__Records shown__
=== Begin Enclosure ===

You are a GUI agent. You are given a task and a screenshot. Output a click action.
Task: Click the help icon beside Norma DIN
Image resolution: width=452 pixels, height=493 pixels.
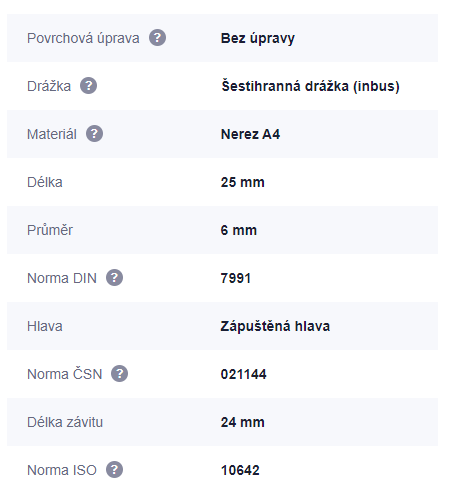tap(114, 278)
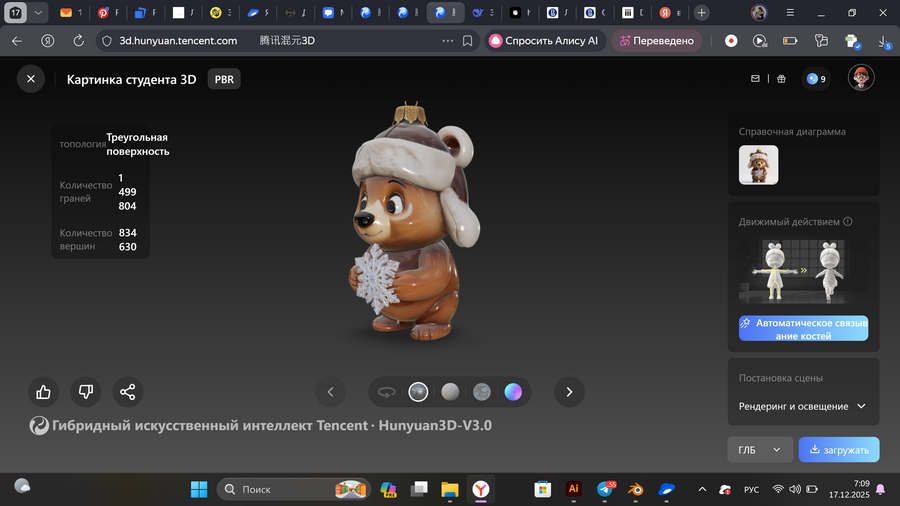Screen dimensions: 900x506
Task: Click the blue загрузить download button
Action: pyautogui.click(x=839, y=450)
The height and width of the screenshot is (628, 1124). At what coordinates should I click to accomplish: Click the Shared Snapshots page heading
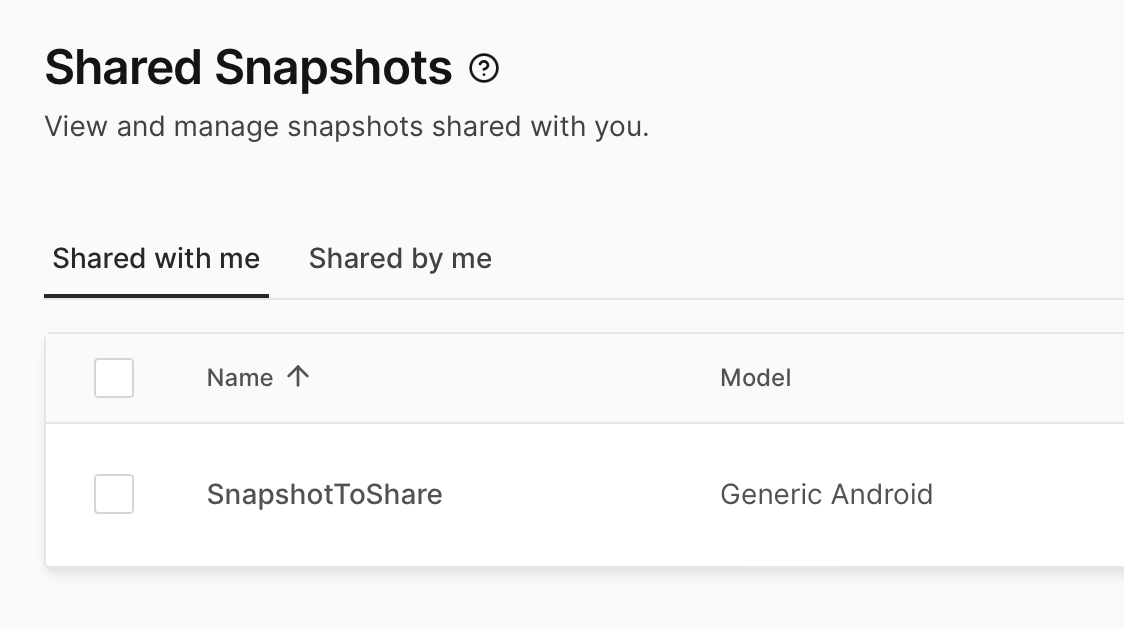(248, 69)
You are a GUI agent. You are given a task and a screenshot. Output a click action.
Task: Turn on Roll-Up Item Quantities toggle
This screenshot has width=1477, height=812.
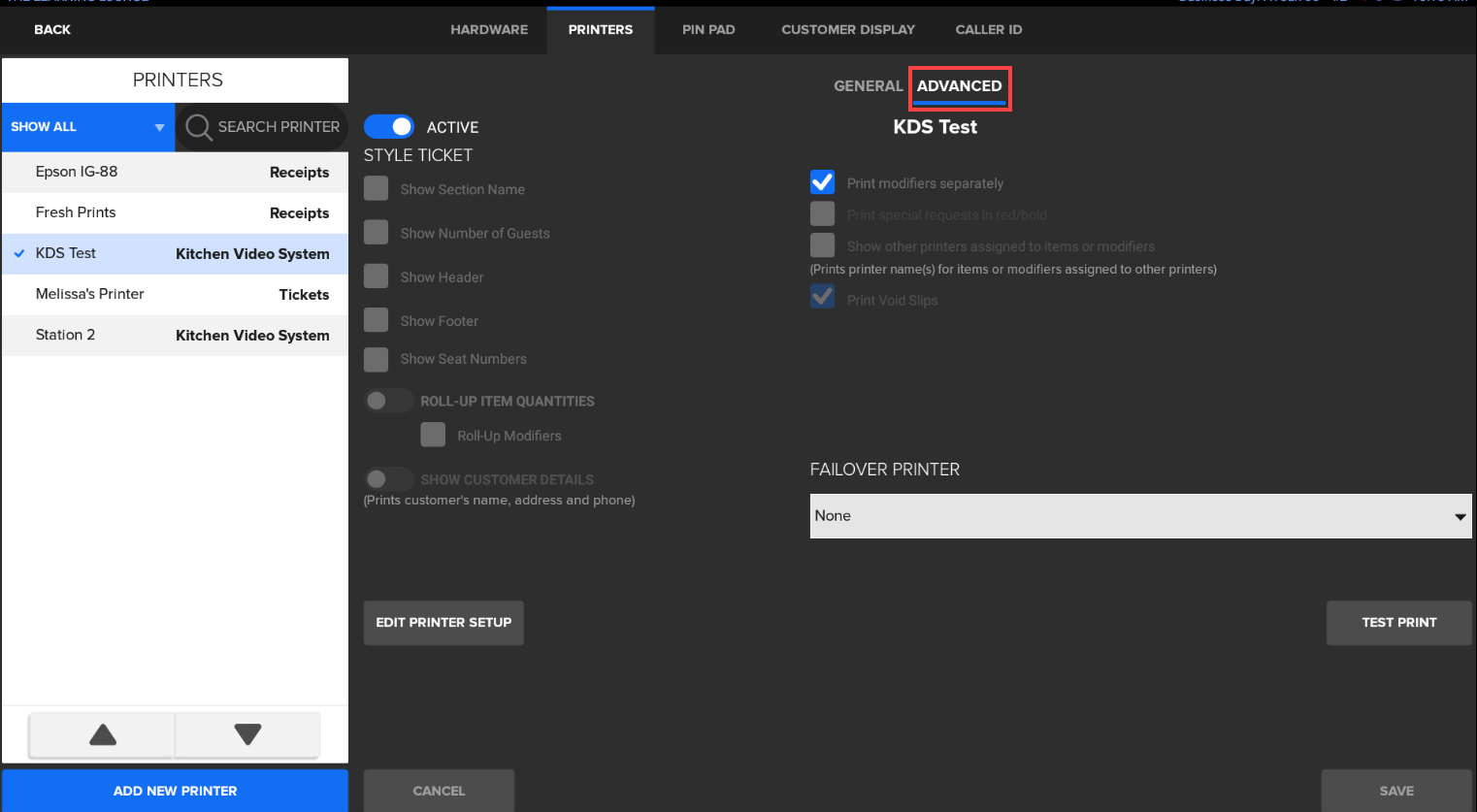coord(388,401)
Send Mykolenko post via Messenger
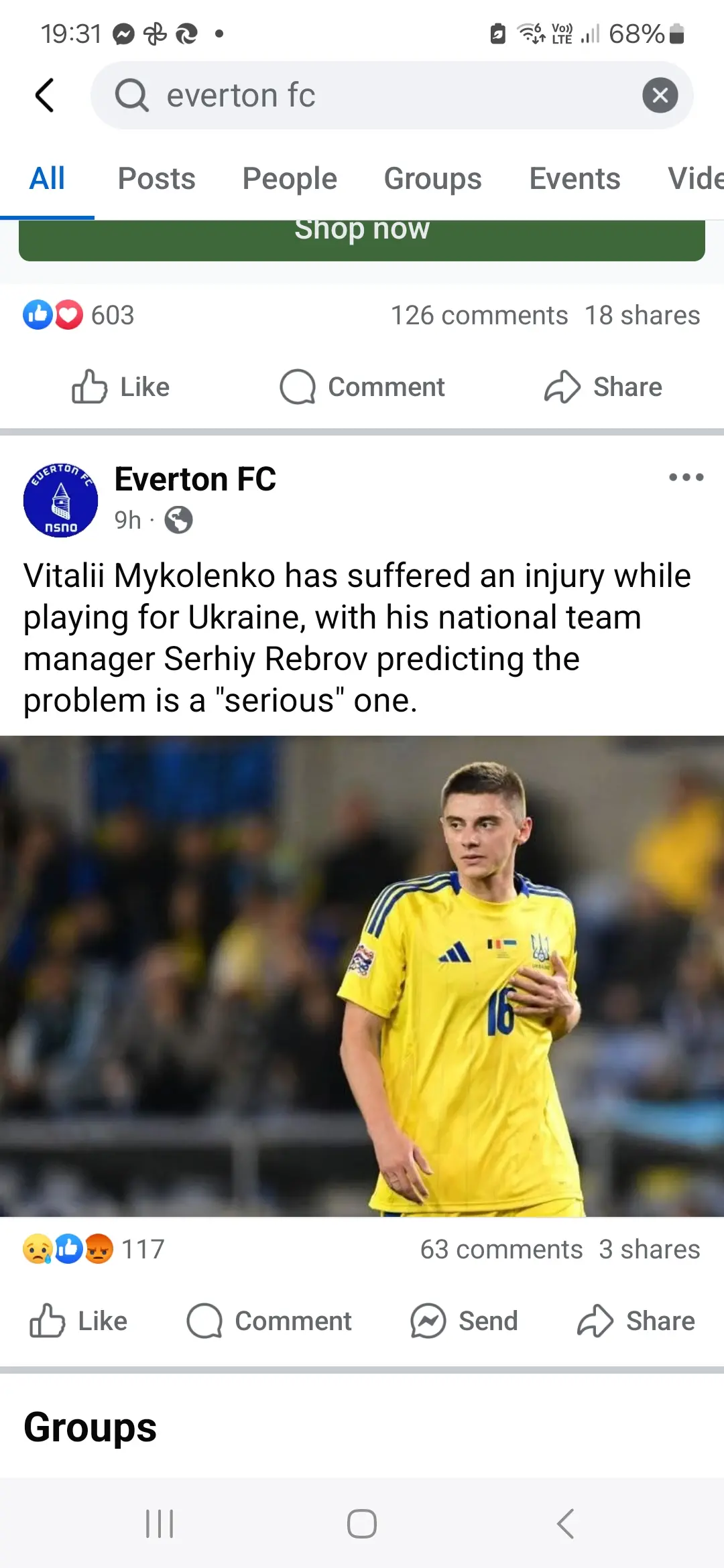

=== End Enclosure ===

Please return the material above unchanged, with every picture removed.

__Result for this task__
You are a GUI agent. You are given a task and a screenshot. Output a click action.
Task: Click the help icon beside Norma DIN
Image resolution: width=452 pixels, height=493 pixels.
tap(114, 278)
Screen dimensions: 900x506
Task: Click the blue загрузить download button
Action: pyautogui.click(x=839, y=450)
The height and width of the screenshot is (628, 1124). At what coordinates should I click to accomplish: Click the Shared Snapshots page heading
(248, 69)
You are a GUI agent. You are given a task and a screenshot. Output a click action.
Task: Turn on Roll-Up Item Quantities toggle
This screenshot has width=1477, height=812.
coord(388,401)
Send Mykolenko post via Messenger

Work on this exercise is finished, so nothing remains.